Refugees are seen as passive in the system of social protection in that little recognition is given to refugee-led initiatives for the latter. So-called refugee-led community organisations (RCOs) generally lack funding, support, and recognition even though often providing essential social protection help in national groups of refugee communities or across nationalities (Ibid, 1 and 3).

This blog series has explored and analysed the field of actors in the Danish social protection system for refugees and asylum seekers. The Danish government and administration, international organisations, and local volunteers all put very much effort in the social protection of refugees and asylum seekers arriving in the country in order to make their entry and inclusion into society as well as the social and economic system as smooth as possible.

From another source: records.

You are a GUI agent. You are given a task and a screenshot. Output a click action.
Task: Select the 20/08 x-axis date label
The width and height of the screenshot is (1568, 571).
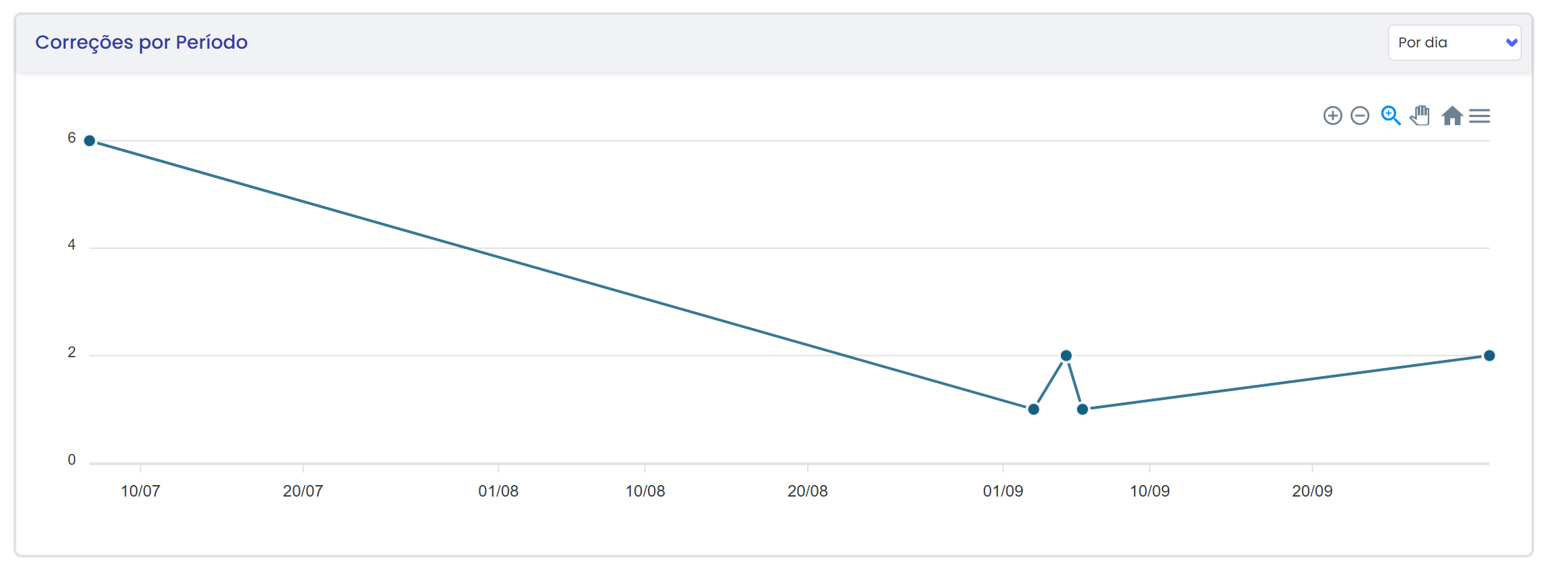point(808,491)
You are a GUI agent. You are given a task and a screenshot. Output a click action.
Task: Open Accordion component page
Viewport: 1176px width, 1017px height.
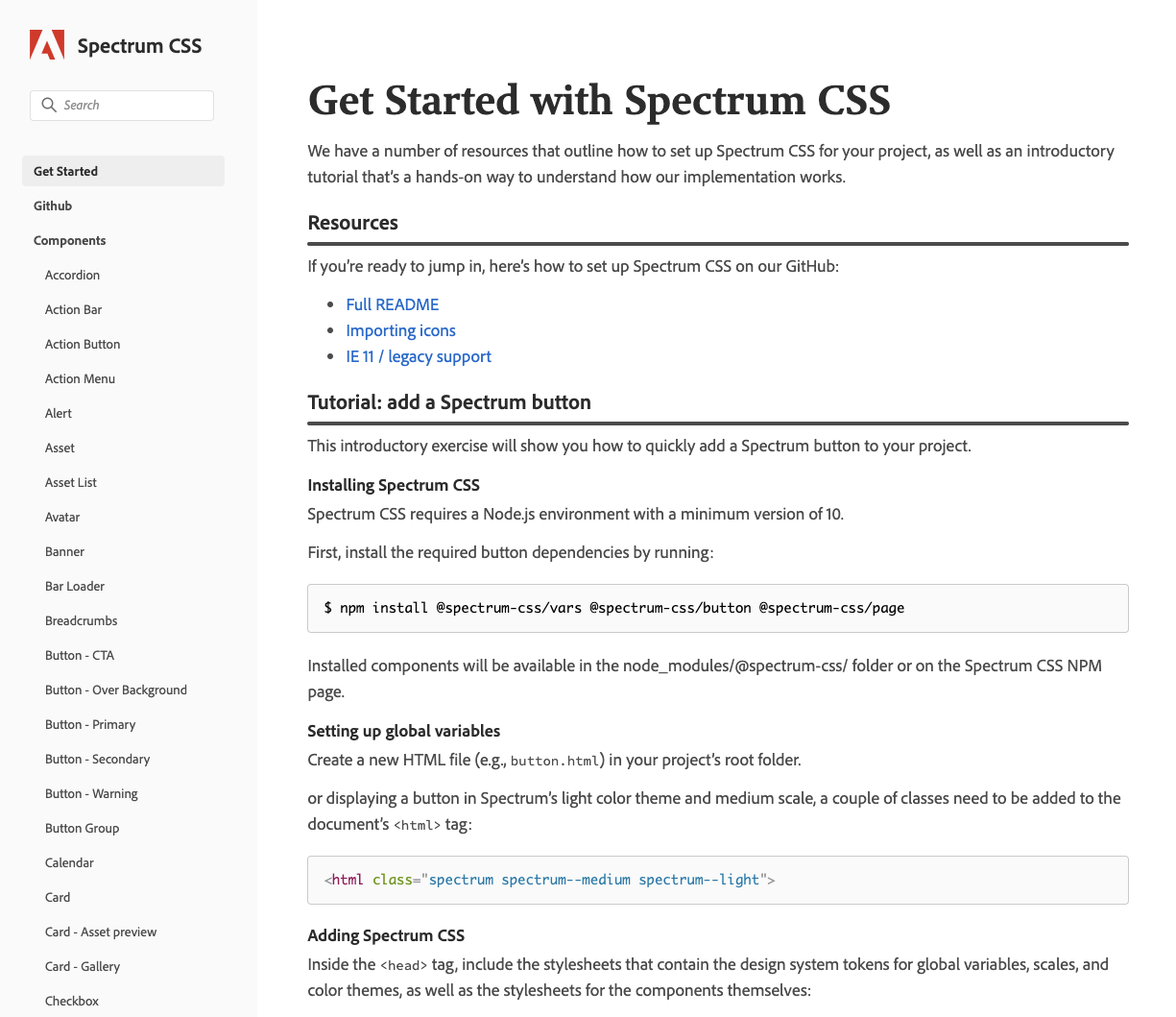[72, 275]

As a final entry in the series, this article explores the “self-made social protection” by refugees and asylum-seekers. It explores the way social protection is developed though a self-led labour marked initiative: Cooking traditional meals by refugee women in the restaurant and catering service “Send Flere Krydderier”. These women use the social protection structures and environment to build their own initiatives to accelerate their (economic) social protection.

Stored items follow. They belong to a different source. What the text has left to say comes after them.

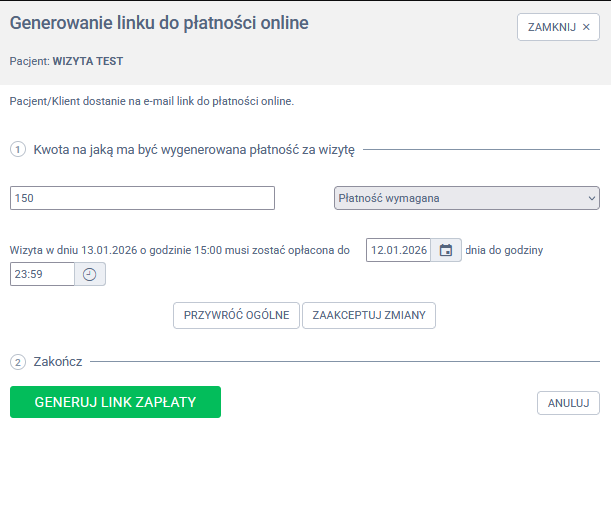Select the patient name WIZYTA TEST

[x=88, y=61]
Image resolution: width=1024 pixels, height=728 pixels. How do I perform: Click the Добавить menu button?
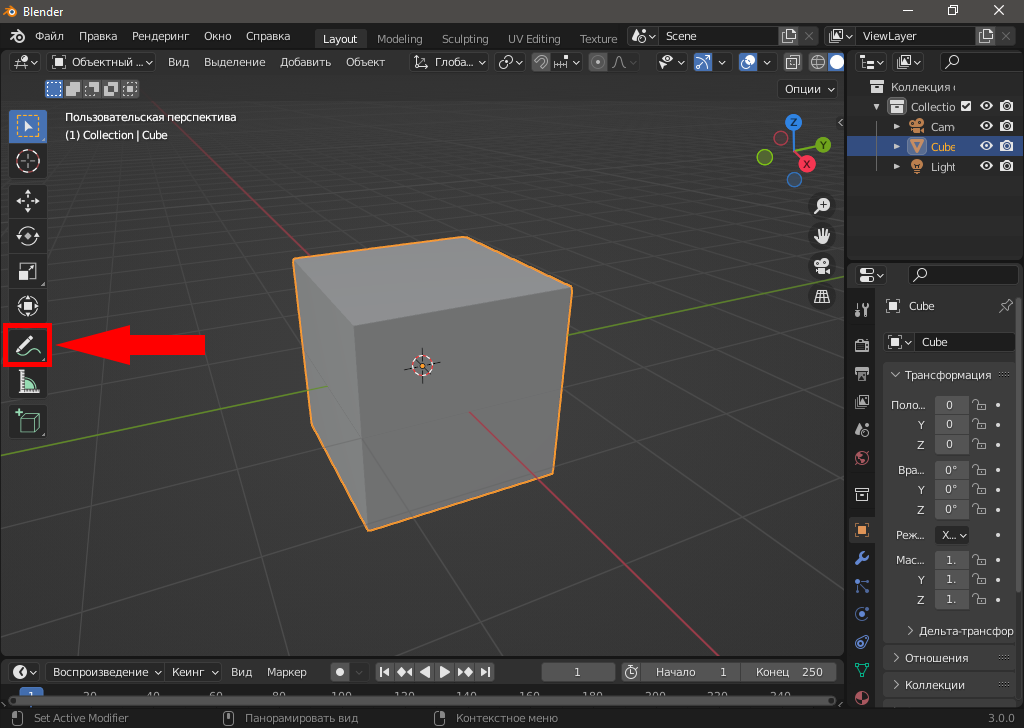(305, 62)
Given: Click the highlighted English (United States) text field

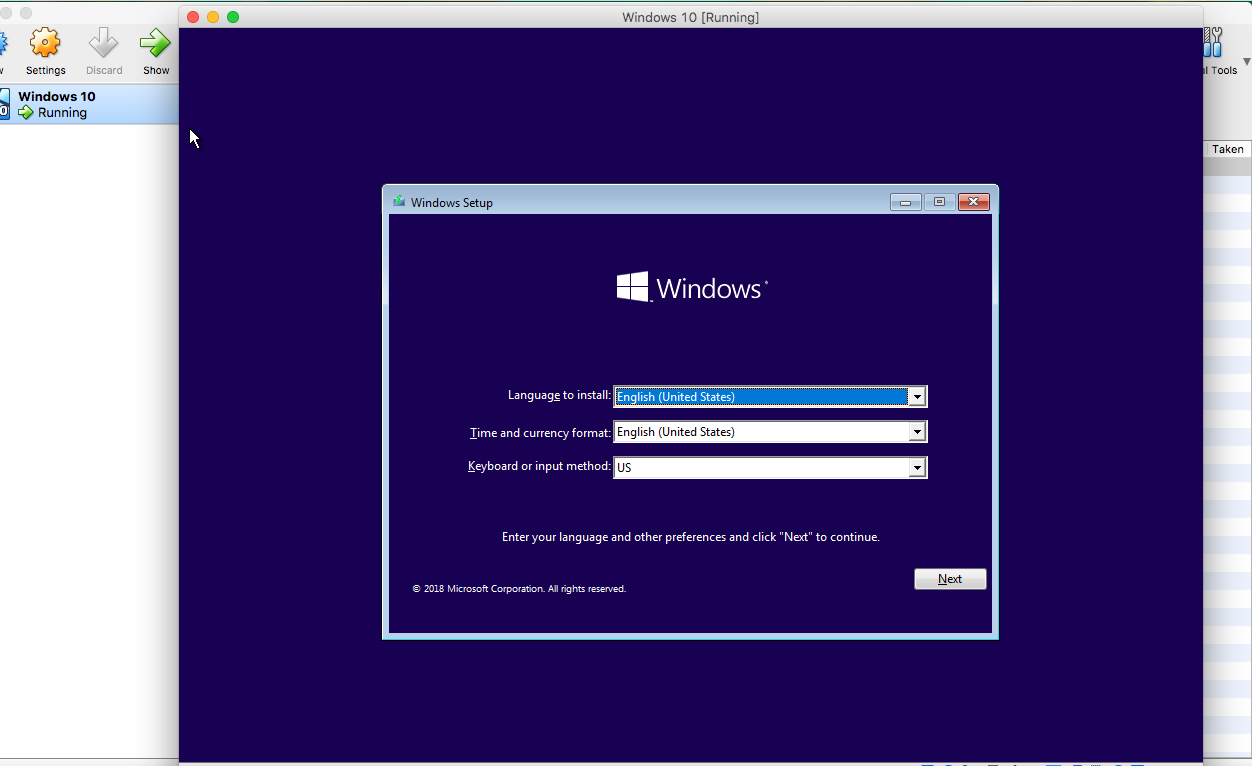Looking at the screenshot, I should [x=760, y=396].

Unification and empowerment behind the stove and on the table

The social economy business “Send Flere Krydderier” (Send more Spices) is a great example of how a given formal and institutional framework can be used to provide social protection for refugees. It was born in 2013 out of an initiative by the Danish “Indvandrer Kvindecentret” (Center for Female Immigrants) - a network and competence center for ethnic minority women and their families, offering competence and capacity building, counselling, and social support on topics such as social inequality in health, work identity, and employment (Indvandrer Kvindecentret 2019a). The centre does not only cater to refugees, but they are a main portion of the recipients of the provided services.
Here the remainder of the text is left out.